- Opening Delimiter -

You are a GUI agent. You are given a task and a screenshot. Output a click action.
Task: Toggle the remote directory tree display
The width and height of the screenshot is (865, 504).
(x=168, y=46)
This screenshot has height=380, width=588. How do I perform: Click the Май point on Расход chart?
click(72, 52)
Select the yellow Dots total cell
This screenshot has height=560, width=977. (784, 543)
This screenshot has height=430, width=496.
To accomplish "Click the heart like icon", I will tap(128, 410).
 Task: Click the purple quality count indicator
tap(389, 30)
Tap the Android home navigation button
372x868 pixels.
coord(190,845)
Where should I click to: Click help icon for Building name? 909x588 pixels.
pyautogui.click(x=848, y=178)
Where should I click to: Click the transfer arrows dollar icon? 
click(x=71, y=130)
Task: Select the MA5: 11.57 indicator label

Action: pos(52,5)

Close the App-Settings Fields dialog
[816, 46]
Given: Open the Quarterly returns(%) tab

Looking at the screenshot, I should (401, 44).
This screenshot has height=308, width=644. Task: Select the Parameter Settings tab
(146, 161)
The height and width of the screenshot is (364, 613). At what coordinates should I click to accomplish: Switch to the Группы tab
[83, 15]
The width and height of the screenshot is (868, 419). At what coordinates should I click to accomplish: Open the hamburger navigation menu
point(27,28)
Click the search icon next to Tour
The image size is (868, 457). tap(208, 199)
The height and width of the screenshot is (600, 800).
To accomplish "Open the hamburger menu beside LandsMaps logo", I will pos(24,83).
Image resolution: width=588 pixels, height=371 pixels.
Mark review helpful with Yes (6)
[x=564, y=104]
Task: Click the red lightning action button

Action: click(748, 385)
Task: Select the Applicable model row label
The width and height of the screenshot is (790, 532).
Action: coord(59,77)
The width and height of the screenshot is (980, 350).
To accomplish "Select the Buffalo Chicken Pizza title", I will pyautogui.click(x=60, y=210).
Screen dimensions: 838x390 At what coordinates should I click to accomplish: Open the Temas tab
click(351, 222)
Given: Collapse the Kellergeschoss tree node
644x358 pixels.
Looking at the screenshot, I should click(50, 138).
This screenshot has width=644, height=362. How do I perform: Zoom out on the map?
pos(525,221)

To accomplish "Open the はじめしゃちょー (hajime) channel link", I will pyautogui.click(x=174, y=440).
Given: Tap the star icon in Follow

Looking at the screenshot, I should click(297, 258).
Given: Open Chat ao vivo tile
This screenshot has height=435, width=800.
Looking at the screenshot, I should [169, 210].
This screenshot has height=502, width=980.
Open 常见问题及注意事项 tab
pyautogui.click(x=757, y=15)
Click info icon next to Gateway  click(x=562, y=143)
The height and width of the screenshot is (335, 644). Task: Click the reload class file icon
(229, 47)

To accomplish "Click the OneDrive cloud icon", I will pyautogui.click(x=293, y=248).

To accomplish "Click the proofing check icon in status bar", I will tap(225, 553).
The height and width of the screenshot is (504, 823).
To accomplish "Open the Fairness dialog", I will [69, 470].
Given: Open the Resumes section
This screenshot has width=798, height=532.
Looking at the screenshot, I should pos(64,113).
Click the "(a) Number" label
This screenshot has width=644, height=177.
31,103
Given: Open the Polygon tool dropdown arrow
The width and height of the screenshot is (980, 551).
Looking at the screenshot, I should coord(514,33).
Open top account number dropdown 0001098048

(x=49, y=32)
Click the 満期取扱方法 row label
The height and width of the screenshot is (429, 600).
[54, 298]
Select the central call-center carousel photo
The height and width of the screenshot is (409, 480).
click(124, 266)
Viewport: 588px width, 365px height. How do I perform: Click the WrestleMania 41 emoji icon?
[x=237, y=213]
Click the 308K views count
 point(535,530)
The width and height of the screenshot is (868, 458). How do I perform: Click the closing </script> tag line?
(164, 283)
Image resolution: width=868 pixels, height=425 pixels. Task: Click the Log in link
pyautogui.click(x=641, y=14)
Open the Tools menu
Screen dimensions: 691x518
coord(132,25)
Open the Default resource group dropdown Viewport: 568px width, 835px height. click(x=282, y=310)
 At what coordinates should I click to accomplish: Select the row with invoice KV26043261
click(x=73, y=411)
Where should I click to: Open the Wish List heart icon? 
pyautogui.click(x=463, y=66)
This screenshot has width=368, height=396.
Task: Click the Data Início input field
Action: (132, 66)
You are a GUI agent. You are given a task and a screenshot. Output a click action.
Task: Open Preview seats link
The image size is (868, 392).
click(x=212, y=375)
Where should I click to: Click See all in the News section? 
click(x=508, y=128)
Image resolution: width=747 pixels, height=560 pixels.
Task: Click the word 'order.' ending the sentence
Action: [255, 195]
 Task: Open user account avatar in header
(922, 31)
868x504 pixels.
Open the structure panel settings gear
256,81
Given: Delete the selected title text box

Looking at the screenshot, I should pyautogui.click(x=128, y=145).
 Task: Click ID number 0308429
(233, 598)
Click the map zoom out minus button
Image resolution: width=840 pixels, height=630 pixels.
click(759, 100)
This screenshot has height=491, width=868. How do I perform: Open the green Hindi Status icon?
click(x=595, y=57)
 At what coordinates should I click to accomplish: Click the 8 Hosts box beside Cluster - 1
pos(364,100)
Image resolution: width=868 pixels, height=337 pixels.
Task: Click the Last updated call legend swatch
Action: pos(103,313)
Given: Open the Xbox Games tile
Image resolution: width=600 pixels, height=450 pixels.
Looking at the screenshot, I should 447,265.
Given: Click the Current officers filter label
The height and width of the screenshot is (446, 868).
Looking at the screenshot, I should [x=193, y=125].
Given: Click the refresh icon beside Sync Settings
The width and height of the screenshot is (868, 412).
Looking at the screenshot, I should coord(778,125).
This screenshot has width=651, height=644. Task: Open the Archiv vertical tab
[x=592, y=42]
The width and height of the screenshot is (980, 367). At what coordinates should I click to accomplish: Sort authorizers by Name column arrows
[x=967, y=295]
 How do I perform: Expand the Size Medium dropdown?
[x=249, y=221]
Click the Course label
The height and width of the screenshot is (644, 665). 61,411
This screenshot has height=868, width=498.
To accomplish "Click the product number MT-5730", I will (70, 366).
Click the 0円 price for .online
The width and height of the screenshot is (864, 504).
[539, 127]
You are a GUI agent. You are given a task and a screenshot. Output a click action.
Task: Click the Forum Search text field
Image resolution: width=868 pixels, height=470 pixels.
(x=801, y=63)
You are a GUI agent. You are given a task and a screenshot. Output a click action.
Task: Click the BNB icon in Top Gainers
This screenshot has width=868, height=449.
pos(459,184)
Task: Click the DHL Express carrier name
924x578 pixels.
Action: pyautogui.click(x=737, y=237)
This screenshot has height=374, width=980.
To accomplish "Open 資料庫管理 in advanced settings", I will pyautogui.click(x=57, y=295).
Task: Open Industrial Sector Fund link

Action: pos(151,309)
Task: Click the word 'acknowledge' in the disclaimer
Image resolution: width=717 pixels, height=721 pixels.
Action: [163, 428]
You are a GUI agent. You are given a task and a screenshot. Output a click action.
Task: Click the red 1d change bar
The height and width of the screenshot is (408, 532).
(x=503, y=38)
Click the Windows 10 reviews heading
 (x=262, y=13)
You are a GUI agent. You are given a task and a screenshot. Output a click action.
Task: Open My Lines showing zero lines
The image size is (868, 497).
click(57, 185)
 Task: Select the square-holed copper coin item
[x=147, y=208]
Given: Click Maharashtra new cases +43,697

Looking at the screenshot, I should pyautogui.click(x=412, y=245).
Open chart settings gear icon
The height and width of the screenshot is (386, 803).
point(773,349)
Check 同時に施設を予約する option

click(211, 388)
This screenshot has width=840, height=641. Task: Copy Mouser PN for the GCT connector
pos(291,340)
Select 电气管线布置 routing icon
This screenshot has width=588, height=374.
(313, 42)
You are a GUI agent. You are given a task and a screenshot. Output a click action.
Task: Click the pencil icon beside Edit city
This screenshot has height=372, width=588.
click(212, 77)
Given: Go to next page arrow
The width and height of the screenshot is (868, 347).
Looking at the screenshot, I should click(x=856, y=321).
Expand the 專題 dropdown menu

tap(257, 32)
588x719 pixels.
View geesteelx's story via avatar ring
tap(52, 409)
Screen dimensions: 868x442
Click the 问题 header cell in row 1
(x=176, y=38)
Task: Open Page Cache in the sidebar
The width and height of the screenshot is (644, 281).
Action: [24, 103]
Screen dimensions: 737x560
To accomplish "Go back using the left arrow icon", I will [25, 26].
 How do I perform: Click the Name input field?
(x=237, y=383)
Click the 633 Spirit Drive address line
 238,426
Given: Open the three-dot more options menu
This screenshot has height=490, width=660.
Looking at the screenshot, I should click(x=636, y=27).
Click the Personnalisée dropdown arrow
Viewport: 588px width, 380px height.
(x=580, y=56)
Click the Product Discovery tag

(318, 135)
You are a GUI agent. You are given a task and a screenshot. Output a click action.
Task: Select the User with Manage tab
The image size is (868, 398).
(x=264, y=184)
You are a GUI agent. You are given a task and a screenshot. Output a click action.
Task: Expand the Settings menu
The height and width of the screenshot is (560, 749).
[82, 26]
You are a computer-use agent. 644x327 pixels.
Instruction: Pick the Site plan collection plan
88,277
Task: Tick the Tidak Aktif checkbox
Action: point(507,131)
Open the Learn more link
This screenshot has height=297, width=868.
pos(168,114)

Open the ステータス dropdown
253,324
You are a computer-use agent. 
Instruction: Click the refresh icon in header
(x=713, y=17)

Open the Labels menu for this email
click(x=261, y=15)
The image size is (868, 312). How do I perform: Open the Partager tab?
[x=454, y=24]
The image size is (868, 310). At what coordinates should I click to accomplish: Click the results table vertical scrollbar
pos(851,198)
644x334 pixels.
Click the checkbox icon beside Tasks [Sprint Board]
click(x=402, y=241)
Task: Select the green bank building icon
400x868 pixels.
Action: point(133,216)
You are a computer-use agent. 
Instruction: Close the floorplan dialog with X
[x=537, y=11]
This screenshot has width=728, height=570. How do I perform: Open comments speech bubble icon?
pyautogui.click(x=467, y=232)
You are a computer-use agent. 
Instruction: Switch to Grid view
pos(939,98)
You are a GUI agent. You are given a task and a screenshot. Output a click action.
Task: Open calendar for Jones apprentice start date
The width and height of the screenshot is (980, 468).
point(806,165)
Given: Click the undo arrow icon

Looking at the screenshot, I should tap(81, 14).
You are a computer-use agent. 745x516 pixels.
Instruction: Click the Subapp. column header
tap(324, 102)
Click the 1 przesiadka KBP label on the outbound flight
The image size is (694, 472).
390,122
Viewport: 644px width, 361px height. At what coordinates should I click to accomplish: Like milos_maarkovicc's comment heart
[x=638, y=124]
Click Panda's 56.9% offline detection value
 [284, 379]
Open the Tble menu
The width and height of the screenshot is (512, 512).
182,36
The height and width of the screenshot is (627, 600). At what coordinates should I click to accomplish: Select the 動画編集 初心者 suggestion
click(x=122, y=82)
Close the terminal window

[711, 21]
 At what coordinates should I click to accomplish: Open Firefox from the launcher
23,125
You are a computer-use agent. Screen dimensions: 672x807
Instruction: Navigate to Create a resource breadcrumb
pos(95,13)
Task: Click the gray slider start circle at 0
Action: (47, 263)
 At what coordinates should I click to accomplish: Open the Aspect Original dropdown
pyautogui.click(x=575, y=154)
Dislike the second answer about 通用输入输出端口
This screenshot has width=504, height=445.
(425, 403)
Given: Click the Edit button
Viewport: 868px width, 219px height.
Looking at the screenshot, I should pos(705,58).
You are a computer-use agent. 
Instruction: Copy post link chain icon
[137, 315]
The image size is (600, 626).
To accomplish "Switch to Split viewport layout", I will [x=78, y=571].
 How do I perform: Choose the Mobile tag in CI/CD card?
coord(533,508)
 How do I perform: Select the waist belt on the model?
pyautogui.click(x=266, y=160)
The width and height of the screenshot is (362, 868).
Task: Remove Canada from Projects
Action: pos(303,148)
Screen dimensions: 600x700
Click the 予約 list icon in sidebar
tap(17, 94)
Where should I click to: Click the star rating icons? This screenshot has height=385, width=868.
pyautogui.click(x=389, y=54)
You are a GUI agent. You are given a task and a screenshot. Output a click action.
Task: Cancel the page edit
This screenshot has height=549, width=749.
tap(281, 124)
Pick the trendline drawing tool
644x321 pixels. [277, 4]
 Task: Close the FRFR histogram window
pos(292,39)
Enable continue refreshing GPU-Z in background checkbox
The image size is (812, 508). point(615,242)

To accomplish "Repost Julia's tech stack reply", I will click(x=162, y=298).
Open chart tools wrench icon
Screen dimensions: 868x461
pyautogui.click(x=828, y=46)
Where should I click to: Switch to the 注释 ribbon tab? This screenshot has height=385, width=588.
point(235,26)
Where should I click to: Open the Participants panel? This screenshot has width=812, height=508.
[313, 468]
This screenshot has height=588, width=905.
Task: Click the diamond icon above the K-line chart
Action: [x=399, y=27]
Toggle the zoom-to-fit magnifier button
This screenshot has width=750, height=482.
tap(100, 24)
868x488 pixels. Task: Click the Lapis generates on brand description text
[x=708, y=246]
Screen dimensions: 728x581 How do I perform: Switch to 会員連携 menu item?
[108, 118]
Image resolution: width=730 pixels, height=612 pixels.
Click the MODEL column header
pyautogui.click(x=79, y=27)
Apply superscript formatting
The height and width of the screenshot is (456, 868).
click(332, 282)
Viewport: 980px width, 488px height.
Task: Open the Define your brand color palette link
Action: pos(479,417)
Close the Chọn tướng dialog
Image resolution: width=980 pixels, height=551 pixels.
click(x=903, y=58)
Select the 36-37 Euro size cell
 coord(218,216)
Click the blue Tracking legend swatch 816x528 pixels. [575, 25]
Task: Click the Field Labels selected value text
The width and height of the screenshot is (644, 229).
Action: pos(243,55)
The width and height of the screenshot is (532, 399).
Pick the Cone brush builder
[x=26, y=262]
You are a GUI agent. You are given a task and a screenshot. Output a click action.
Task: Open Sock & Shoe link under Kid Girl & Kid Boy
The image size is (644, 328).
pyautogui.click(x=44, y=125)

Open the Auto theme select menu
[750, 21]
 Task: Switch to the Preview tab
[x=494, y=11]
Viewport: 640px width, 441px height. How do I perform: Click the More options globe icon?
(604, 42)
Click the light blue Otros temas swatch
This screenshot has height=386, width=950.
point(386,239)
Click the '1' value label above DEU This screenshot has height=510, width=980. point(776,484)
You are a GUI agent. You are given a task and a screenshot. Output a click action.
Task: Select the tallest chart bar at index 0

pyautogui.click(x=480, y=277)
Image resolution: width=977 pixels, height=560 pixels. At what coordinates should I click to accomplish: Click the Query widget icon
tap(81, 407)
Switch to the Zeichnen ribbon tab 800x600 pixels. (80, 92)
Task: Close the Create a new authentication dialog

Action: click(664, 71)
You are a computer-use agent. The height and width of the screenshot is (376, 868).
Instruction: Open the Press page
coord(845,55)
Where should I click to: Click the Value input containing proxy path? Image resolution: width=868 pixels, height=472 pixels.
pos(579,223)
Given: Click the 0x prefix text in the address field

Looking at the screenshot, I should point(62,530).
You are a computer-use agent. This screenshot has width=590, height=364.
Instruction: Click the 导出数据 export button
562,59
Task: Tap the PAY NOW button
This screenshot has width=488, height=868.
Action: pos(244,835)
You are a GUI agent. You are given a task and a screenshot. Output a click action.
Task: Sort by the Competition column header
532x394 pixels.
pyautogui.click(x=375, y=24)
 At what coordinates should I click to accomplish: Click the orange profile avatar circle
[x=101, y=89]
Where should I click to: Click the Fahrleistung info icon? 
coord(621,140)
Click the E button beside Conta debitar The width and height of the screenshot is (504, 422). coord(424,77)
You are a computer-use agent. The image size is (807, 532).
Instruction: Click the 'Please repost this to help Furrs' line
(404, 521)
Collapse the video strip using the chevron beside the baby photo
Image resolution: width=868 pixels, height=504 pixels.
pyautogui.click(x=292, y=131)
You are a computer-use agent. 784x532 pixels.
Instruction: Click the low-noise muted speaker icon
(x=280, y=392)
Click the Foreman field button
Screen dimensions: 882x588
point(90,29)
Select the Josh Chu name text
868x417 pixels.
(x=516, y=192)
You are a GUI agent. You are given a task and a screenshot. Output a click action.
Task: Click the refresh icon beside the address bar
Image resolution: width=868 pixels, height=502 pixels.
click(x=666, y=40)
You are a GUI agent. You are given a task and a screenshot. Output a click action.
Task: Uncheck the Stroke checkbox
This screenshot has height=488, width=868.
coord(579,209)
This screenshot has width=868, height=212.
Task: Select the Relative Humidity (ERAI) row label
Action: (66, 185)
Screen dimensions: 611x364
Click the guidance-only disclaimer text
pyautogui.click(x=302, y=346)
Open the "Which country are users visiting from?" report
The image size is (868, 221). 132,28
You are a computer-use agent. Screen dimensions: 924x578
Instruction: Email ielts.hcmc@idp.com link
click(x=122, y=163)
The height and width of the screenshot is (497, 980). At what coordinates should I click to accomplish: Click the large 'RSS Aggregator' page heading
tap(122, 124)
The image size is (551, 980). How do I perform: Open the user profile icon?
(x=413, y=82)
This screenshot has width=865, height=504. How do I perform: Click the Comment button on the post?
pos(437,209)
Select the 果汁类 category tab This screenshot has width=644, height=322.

- Closing Delimiter -

Pick from the records each line that contains the word "tile" and show it.

Given: Open Chat ao vivo tile
Given: Open the Xbox Games tile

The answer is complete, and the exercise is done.